--- Task prompt ---
Lay out the material as a Markdown table with the columns Row and Line, starting at the line that contains "Identify the location" and stopping after the line that contains "(442, 196).". Skip blank lines and leave the pictures out.
* * *
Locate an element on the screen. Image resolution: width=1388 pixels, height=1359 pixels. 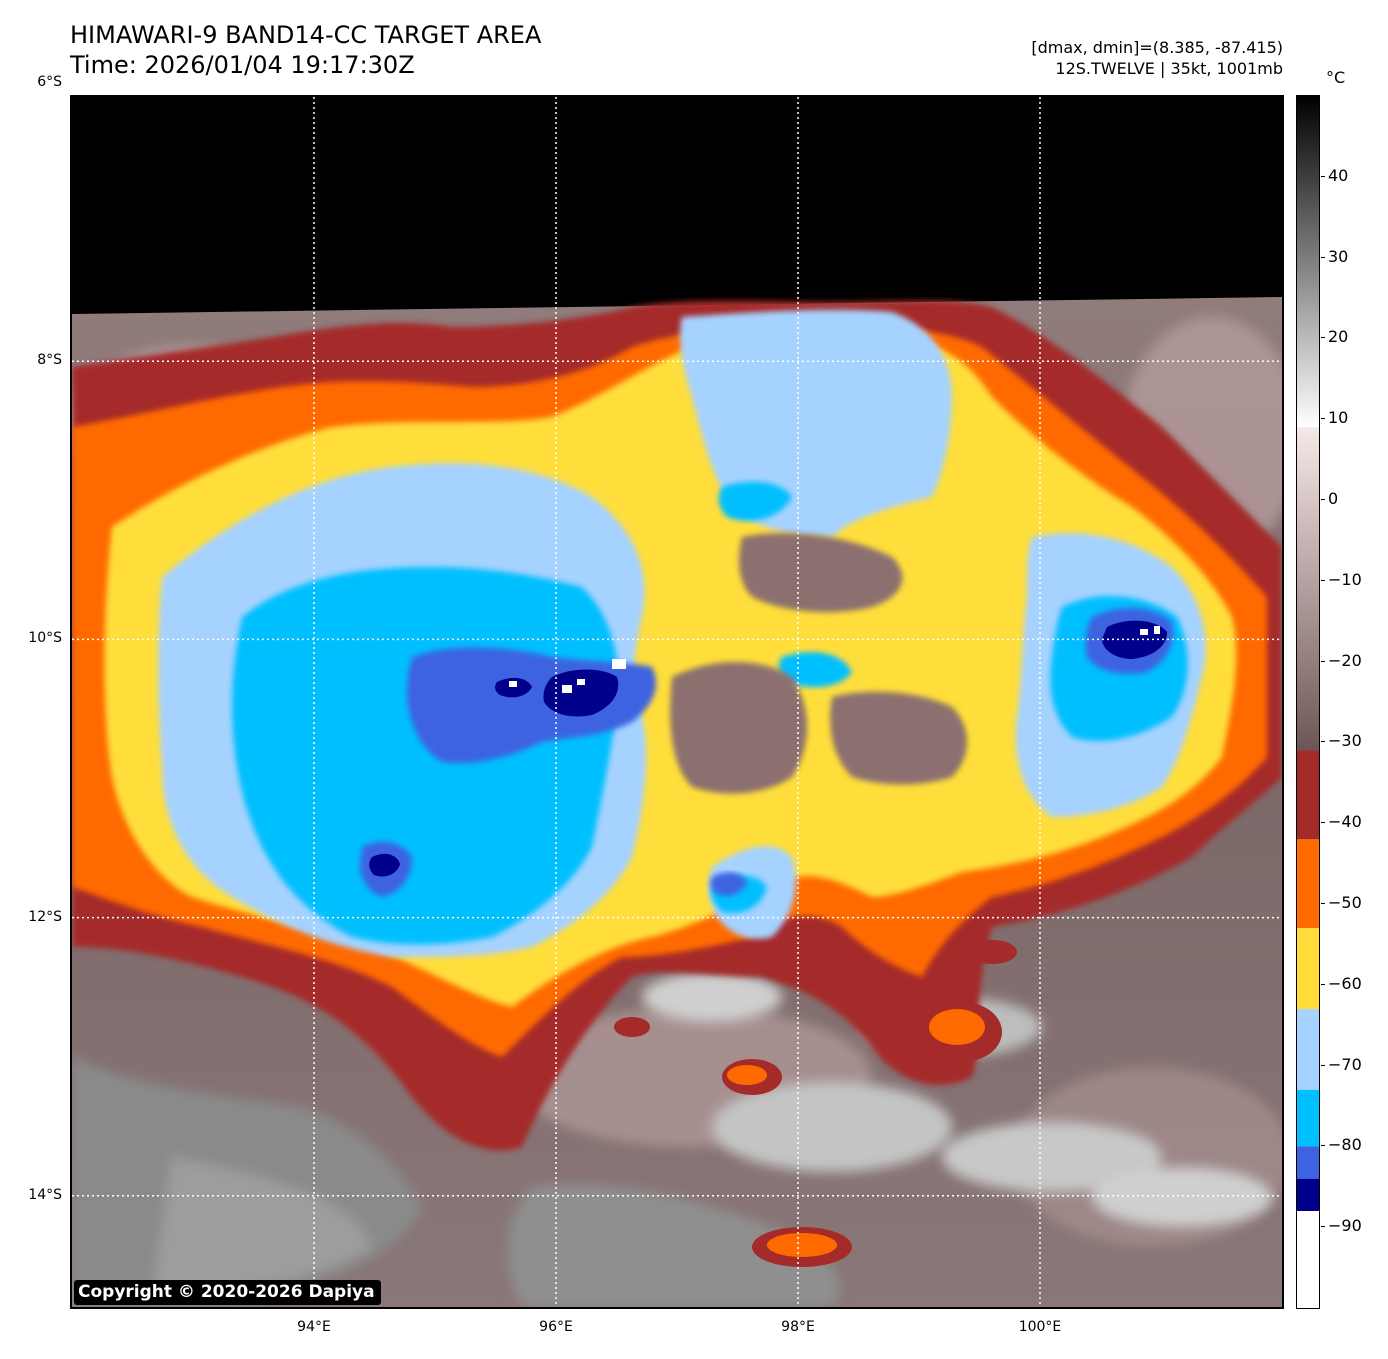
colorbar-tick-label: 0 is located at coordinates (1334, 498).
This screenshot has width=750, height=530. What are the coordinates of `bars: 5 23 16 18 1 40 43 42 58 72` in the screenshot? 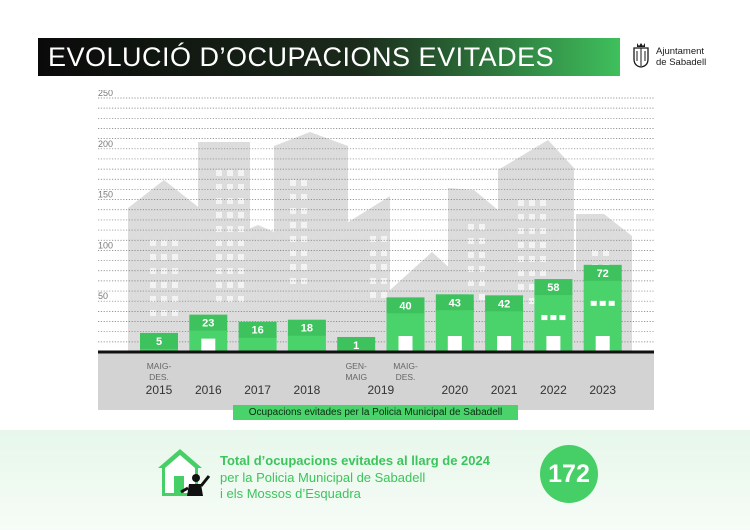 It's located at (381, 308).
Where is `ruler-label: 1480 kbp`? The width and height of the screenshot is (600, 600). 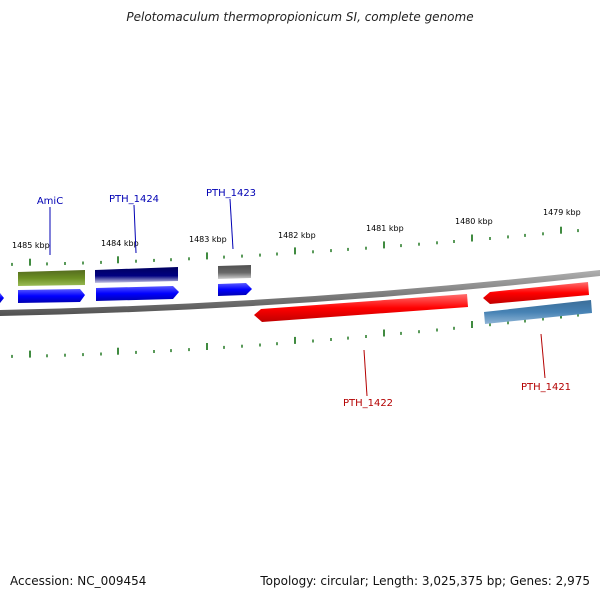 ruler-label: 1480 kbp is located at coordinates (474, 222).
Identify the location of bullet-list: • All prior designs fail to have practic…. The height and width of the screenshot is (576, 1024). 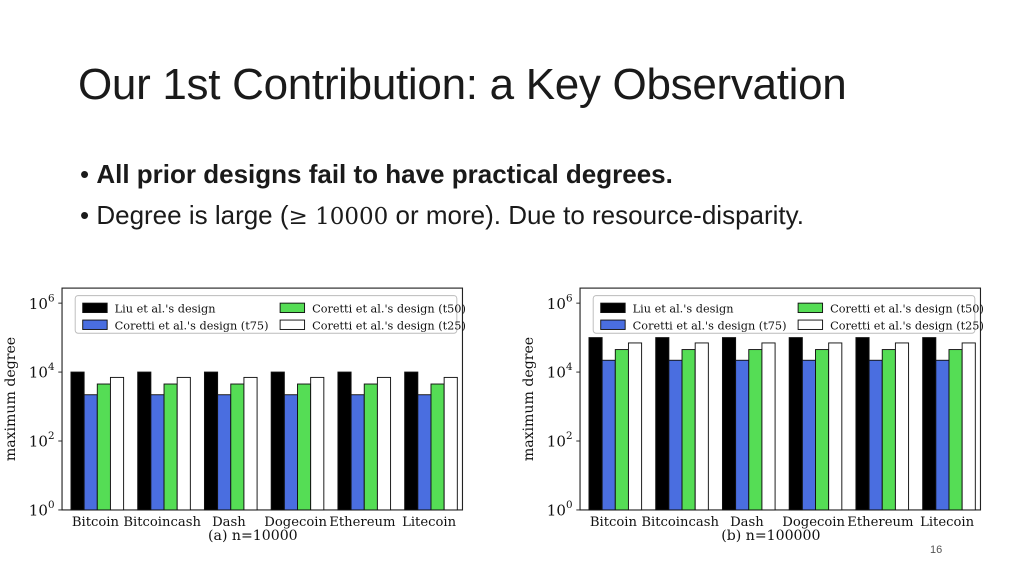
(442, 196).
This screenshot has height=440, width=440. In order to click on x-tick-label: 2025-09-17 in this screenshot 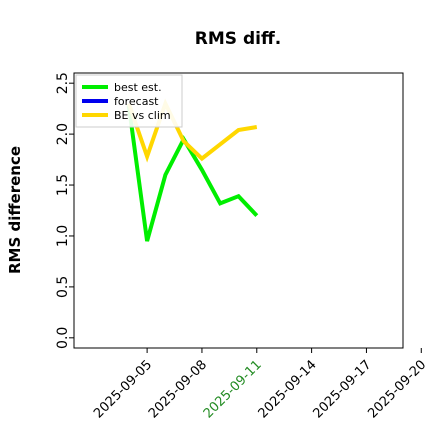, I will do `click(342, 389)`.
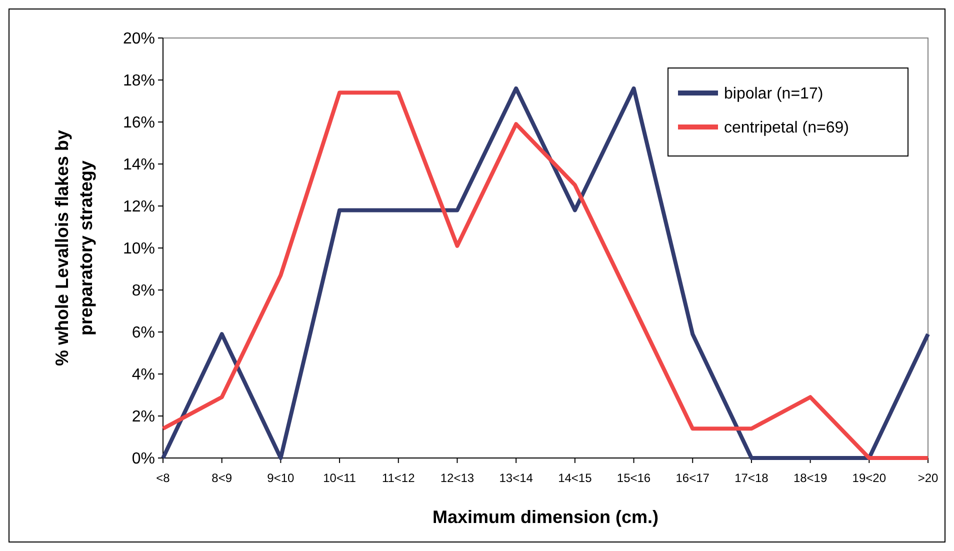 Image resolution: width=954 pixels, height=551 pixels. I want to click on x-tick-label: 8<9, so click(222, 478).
* * *
--- Answer to the problem ---
| Row | Line |
|---|---|
| 1 | Identify the location of bullet-list: • All prior designs fail to have practic…. The height and width of the screenshot is (576, 1024).  |
| 2 | (442, 196). |